Taking the Temperature: The Report is consistent with the Biden Administration’s announcement that “climate considerations [are] an essential element” of the President’s policies, and consistent with other actions the Administration has taken, including the adoption of various regulatory proposals, blueprints, and other measures, in furtherance of, according to the Administration, the “extensive body of evidence that environmental . . . factors can have material impacts on certain markets, industries, and companies.”
The Report coincides with a new report by the United Nations that more ambitious action to reduce greenhouse gas emissions and adapt to human-caused climate change is urgently needed and that multiple feasible options exist.

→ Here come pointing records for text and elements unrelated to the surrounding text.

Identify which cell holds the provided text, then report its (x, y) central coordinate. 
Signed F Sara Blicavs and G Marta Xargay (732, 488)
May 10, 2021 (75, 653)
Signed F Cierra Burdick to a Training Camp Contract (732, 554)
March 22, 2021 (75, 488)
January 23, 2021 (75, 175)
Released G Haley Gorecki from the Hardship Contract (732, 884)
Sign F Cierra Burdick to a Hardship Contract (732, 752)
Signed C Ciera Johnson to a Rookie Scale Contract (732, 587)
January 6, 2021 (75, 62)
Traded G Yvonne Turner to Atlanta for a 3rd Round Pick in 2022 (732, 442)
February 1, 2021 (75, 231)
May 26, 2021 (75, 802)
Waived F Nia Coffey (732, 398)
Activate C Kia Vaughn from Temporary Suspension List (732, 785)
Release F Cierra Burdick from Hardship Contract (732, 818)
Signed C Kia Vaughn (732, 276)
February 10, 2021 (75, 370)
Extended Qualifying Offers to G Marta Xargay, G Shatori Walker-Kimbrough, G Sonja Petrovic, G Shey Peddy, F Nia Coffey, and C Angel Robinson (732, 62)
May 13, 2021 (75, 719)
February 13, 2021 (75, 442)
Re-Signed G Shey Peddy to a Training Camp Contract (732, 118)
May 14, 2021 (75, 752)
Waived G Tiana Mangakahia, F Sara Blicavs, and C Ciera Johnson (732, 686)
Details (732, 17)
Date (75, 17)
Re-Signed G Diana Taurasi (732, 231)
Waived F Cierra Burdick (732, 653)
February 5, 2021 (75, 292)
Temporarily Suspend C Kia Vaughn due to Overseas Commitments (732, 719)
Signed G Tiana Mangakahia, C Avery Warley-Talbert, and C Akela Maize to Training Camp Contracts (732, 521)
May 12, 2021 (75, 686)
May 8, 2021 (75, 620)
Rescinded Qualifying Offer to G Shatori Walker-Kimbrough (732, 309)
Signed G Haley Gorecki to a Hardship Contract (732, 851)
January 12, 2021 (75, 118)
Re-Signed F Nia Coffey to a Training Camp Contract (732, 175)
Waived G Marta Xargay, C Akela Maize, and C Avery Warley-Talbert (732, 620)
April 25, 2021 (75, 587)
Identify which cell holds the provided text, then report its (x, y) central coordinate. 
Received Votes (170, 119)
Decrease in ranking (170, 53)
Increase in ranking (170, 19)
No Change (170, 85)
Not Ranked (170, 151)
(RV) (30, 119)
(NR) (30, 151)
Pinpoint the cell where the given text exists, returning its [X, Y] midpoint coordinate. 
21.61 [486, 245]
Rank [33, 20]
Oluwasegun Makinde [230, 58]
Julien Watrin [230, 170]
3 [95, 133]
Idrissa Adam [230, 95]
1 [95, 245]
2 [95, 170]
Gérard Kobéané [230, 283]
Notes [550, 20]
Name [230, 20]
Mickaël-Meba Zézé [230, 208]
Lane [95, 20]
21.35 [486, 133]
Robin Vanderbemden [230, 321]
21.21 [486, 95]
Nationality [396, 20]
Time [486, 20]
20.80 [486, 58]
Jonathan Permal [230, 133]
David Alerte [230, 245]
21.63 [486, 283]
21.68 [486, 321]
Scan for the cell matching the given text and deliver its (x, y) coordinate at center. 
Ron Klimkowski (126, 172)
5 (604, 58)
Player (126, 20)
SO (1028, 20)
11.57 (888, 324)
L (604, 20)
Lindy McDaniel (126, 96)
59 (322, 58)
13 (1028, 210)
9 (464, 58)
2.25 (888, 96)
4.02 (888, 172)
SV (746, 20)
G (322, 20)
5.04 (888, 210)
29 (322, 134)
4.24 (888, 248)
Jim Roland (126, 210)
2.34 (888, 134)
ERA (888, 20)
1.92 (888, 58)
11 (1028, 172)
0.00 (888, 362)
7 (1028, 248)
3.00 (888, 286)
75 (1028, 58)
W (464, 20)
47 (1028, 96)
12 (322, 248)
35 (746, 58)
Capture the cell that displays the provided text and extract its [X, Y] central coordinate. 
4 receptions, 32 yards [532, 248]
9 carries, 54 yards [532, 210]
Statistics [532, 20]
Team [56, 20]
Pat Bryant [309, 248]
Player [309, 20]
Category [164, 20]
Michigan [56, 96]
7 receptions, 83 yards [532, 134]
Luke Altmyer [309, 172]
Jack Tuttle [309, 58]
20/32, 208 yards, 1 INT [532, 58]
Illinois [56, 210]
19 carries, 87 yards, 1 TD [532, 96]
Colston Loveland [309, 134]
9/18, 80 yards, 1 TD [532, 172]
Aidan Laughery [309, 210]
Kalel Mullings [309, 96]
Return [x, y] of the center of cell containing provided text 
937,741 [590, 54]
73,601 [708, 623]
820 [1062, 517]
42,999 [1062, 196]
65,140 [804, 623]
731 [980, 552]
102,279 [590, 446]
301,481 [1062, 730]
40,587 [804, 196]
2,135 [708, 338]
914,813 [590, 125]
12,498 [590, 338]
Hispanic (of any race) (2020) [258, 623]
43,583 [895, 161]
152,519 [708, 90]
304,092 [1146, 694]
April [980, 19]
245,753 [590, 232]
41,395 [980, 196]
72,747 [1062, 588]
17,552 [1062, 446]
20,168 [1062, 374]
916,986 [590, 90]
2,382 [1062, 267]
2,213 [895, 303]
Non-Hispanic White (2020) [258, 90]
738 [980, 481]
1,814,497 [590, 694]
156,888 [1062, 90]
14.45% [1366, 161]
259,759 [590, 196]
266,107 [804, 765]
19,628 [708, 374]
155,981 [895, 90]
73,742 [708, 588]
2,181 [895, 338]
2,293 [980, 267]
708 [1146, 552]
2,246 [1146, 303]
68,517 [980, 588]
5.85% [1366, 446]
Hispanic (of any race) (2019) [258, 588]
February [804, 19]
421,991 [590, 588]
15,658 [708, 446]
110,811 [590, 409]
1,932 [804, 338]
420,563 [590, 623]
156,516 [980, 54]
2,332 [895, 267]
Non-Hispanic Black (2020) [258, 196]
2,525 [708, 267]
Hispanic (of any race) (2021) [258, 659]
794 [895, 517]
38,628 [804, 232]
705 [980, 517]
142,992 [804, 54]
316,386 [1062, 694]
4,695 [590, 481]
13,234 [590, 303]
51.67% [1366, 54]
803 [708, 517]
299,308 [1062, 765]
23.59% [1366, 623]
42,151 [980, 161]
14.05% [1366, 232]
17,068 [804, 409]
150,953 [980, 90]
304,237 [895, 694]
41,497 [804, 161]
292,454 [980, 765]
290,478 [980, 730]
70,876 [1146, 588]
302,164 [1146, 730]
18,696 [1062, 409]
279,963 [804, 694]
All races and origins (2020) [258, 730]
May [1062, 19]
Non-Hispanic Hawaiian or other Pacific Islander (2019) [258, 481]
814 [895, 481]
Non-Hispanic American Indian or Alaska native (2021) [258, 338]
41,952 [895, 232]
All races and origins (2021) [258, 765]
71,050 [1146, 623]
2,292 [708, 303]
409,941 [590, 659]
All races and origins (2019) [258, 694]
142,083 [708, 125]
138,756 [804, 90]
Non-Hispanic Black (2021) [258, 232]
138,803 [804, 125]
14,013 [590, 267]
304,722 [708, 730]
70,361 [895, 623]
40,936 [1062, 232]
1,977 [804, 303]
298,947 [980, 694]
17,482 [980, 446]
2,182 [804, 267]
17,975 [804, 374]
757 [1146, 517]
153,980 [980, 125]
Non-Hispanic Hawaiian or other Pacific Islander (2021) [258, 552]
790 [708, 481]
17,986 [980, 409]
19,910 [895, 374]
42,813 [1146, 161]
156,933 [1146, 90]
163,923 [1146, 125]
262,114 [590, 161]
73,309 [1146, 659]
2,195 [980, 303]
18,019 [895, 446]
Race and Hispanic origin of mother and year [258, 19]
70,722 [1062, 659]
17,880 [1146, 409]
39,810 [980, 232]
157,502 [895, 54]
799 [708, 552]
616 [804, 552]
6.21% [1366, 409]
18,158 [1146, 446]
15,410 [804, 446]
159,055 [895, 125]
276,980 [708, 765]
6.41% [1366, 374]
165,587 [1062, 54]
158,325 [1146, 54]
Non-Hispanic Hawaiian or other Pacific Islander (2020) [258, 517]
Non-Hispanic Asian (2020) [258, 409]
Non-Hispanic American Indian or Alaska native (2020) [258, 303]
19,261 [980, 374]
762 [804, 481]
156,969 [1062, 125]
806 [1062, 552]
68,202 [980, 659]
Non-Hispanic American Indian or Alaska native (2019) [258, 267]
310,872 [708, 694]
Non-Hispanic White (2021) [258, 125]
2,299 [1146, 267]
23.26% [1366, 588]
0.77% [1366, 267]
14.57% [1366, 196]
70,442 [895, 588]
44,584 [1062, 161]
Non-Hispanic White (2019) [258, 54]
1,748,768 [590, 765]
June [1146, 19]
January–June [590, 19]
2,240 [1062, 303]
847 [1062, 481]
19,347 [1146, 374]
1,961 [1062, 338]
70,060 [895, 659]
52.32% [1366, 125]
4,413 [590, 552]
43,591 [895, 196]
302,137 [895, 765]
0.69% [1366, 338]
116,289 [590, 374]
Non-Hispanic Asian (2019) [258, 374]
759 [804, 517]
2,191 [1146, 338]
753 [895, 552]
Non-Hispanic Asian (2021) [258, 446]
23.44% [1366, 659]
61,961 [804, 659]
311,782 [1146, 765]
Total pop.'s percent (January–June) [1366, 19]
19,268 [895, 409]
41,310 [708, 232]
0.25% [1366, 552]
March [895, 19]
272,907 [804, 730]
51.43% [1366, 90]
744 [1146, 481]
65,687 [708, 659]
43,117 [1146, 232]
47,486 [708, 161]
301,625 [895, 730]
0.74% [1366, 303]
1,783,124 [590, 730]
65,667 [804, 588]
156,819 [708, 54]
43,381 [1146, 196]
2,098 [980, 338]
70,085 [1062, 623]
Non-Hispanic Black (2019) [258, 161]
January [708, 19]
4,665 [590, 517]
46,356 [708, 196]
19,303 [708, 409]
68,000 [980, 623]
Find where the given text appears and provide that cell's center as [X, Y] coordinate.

The Intergovernmental Panel on Climate Change (IPCC), the UN body for assessing the science related to climate change, released its “Climate Change 2023” report in March, calling for “climate resilient development.”
The IPCC said in a statement that climate resilient development involves “integrating measures to adapt to climate change with actions to reduce or avoid greenhouse gas emissions in ways that provide wider benefits.” For example, access to clean energy such as low-carbon electrification and promotion of walking, cycling and public transport improves air quality, health and equitable opportunities, the IPCC said. Yet, climate resilient development will become progressively more challenging as global warming continues. Decisions made by governments, investors, central banks and financial regulators in the next few years will play a critical role in achieving global climate goals, the IPCC warned.